Kornwestheim Bei der katholischen Stadtrandfreizeit wird das beschauliche Thomashaus zum Schiff. Von Gaby Mayer-Grum

Kornwestheim Bei der katholischen Stadtrandfreizeit wird das beschauliche Thomashaus zum Schiff. Von Gaby Mayer-Grum

Die Kornwestheimer Postboten können getrost die Hände in den Schoß legen. Viele Briefe werden sie heute wohl nicht austragen müssen. Dabei haben die Kinder der katholischen Stadtrandfreizeit im Thomashaus ganz fleißig dutzende Einladungen geschrieben, die vor dem großen Abschlussfest heute noch zugestellt werden müssen. Allerdings: Durch den Briefschlitz passen diese Einladungen nicht. Denn wer ein echter Pirat ist, der verschickt seine Briefe per Flaschenpost.

 

Seit zwei Wochen ist das Thomashaus im Osten der Stadt kein beschauliches Gemeindezentrum mehr, sondern ein Piratenschiff. Große Abenteuer haben die sechs- bis elfjährigen Seeräuber erlebt. Obwohl sie erwiesenermaßen sehr friedliebend und auch ein bisschen romantisch sind ("Ich bin unterwegs, um nachts in meiner Hängematte die Sterne zu zählen", steht auf einem Fenster des Thomashaus-Schiffs.), haben sie kleine Kanonenkugeln und hölzerne Säbel gebastelt, aber auch Papier geschöpft, um Schatzkarten darauf zu zeichnen. Mit Batiktechnik wurden bunte Tücher gefärbt, die sich wunderbar als Seeräuber-Kopfschmuck eignen. Sie haben - was sich als besonders aufregend herausstellte und bei vielen nur mit Hilfe von Kuscheltieren zu bewältigen war - gemeinsam im Thomashaus übernachtet. Und schließlich haben sie sich auf das Abschlussfest vorbereitet, das heute begangen wird. Ihre Familien haben die Kinder dafür so eingeladen, wie es sich für Piraten gehört: per Flaschenpost eben. "An alle da draußen", sind die Einladungen adressiert.

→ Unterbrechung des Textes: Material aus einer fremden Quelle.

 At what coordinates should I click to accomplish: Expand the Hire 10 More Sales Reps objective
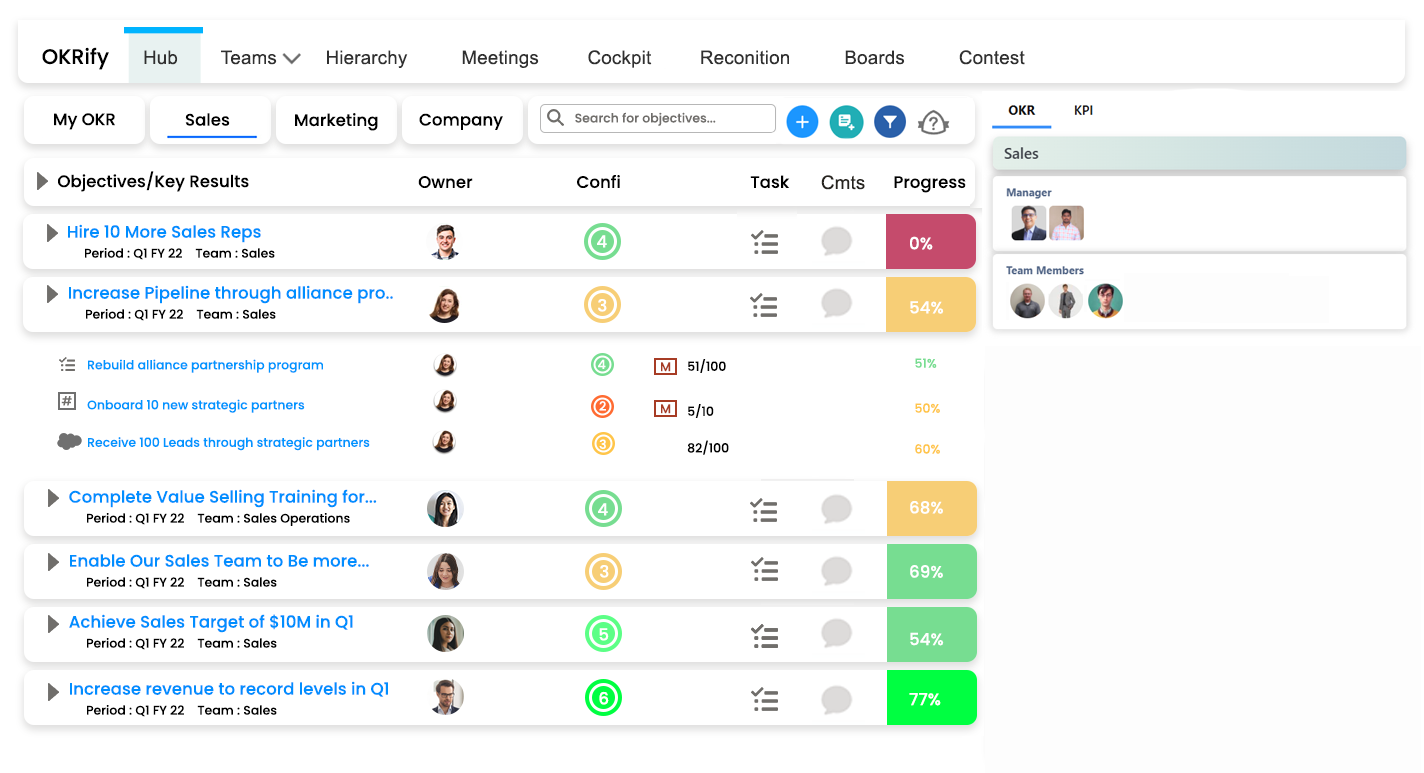[51, 232]
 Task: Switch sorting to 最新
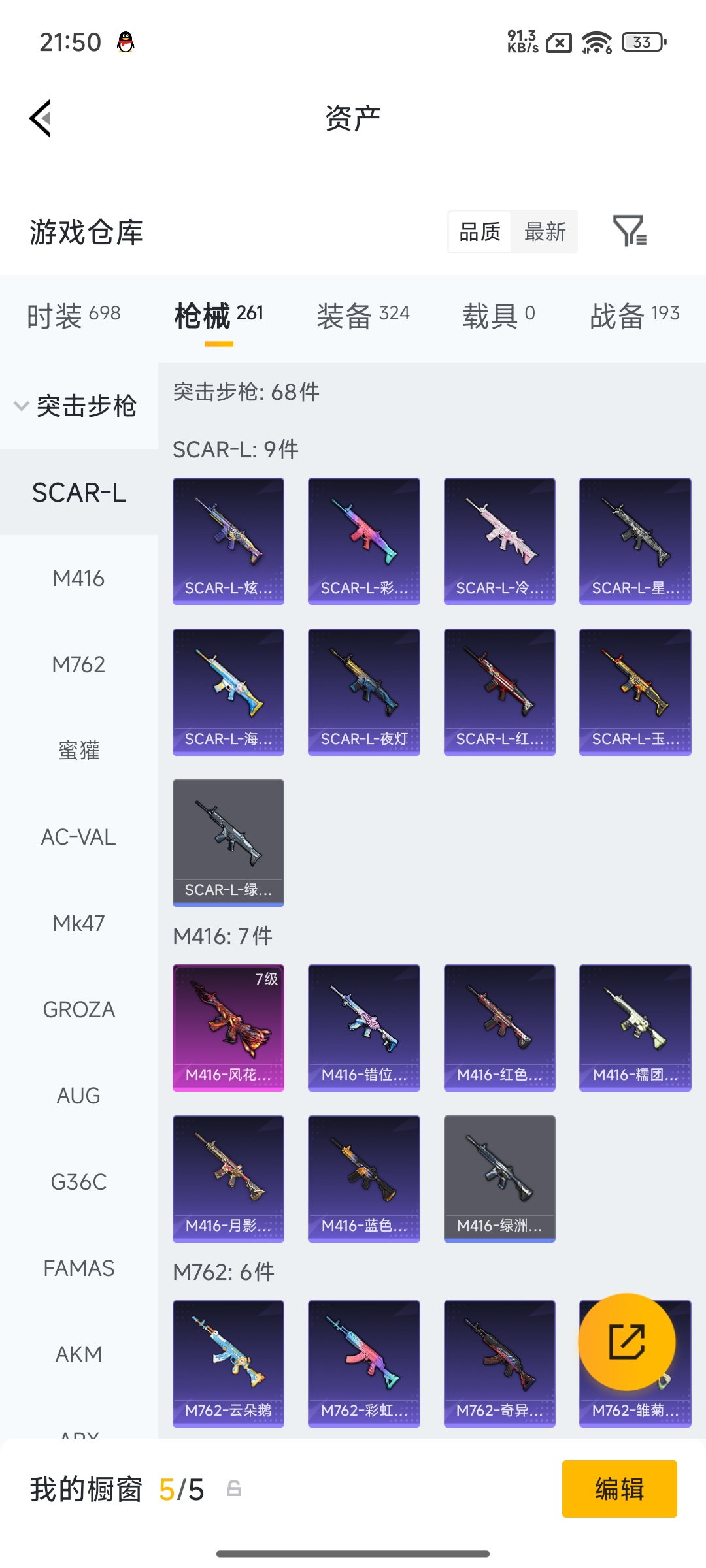[x=545, y=231]
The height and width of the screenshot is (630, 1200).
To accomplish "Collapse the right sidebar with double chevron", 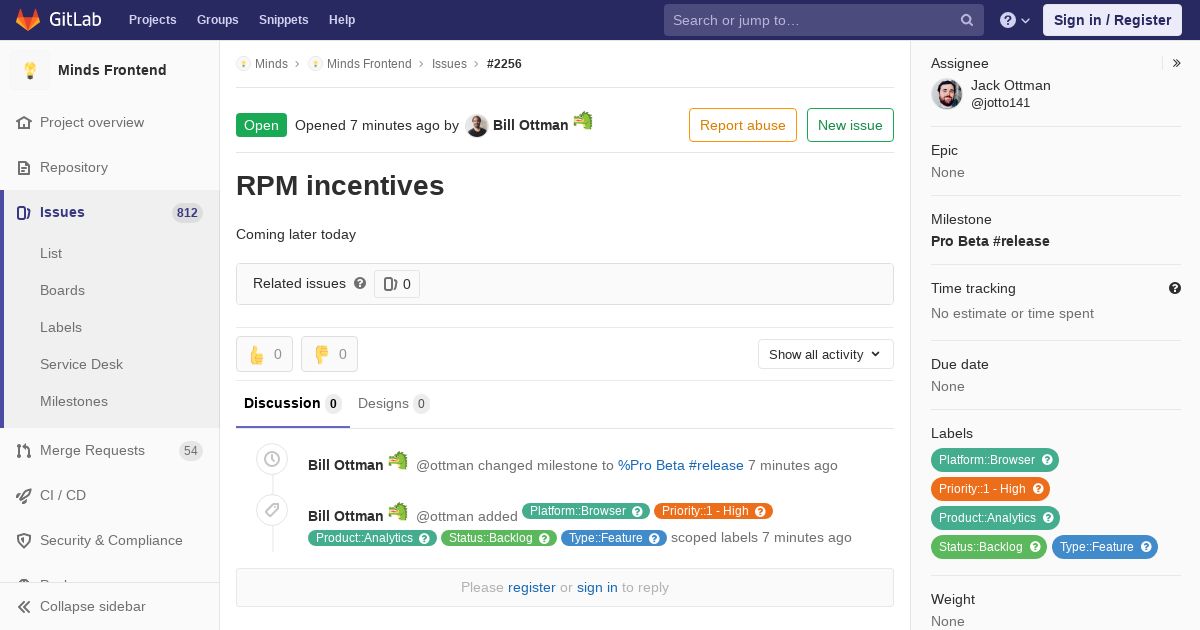I will pos(1177,63).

Auch wenn Piraten eigentlich auf rauer See zuhause sind - beim Fußball- und Tischtennisspielen, Schaukeln und Balancieren auf einem dünnen, zwischen Bäumen gespannten Drahtseil finden sie auch Gefallen. Zumal sie in den vergangenen zwei Wochen nicht allzu oft Gelegenheit dazu hatten, im großen Garten des Gemeindehauses zu spielen. Das Wetter hat den Kindern in diesem Jahr einen Strich durch die Rechnung gemacht. Mit der Folge, dass die 45 Jungen und Mädchen - etwas weniger als in den Vorjahren - von den neun ehrenamtlichen Betreuern oft im Thomashaus beschäftigt werden mussten. Was zwar die Ehrenamtlichen ganz schön forderte, die Kinder manchmal aber nicht so sehr - ihnen fehlte einfach das Toben im Freien, erzählt Christiane Wildner, die gemeinsam mit Jenny Scheufler die Freizeit leitet. "Gott sei Dank war das Wetter wenigstens gut, als wir einen Ausflug in einem Barfußpark gemacht haben", sagt die Freizeit-Leiterin. Eine zusätzliche Herausforderung für das betreuer-Team war, dass es in diesem Jahr besonders viele Erstklässler waren, die die Freizeit besucht haben, wie Christiane Wildner berichtet. Und diese brauchen oft noch besondere Zuwendung und wollen auch mal Kuscheln.

Konsequent verlassen haben die Kinder den Kuschelkurs, als das traditionelle Fußballspiel Kinder gegen Betreuer anstand. Zum ersten Mal seit vielen Jahren seien die Betreuer siegreich gewesen, berichtet Christiane Wildner lachend - und das, obwohl die neun Ehrenamtlichen gegen rund 40 Kinder anspielen mussten. Klar, dass das nicht ganz unfallfrei abging. "Ich stand immer schon am Rand mit den Kühlakkus", erzählt die Studentin. Ernsthaft verletzt hat sich aber keiner bei dem leidenschaftlichen Match.

Nach so viel Programm kommt die Stärkung aus der Küche gerade recht: Frühstück, Mittagessen und Abendessen bekommen die Kinder zwei Wochen lang im Thomashaus serviert. Dafür sorgen zwei Köchinnen, die jeden Tag am Herd stehen, und viele Mütter, die abwechselnd mithelfen.